Yesterday I finished reading The Turk: The Life and Times of the Famous Eighteenth-Century Chess-Playing Machine by Tom Standage. This is the true story of an automaton built in Austria in 1769 that could play chess against a human and almost always win. The machine consisted of a wooden cabinet filled with gears and mechanical bits with doors that opened and closed, and the upper part of a mechanical man dressed up with a turban and robes. The mechanical man could pick up pieces and put them down, would move your piece back if you made an illegal move, and could say Check (in French) at the appropriate point in the game. It played games against such notorious folk as Benjamin Franklin and Napoleon (Napoleon's son actually owned it for awhile). Dozens of people published pamphlets and articles guessing how the machine might work, including Edgar Allan Poe (whose article poses a solution to how the Turk works, including some adorable diagrams and 17 points of evidence). It had brief periods of sitting in storage, but pretty much captivated people for 80 years straight until it ended up in a museum that burned down, taking the Turk with it in 1854. The secret of its operation was not revealed until three years later.
What is extra strange is that the day after I finished the book, I see a blurb for the movie "Game Over: Kasparov and the Machine," which is playing at the Drafthouse downtown. The whole last chapter of The Turk is devoted to the series of games played by Kasparov, the soviet chess champion, against IBM's Deep Blue computer. The last chapter of the book is all about this very match, including Kasparov's insistence that IBM cheated and a human was behind Deep Blue's chess playing.
The book ties together all these seemingly unconnected bits of history, and raises some really interesting questions about artificial intelligence and human nature. Plus its kind of about robots. It gets seven Kristy thumbs up.

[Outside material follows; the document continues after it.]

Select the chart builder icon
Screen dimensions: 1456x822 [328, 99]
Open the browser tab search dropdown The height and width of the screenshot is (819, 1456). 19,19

[This article explains the whole story of the Turk, with lovely illustrations, including a working replica of the automaton built in the 80s (with a dude dressed up like the inventor in the most awesome green 17th century reproduction jacket I've ever seen). Its kind of fun to read the book without knowing how the guy actually works, but I think it would still be enjoyable after looking at this page, which kind of reveals the secret, but doesn't really explain it.]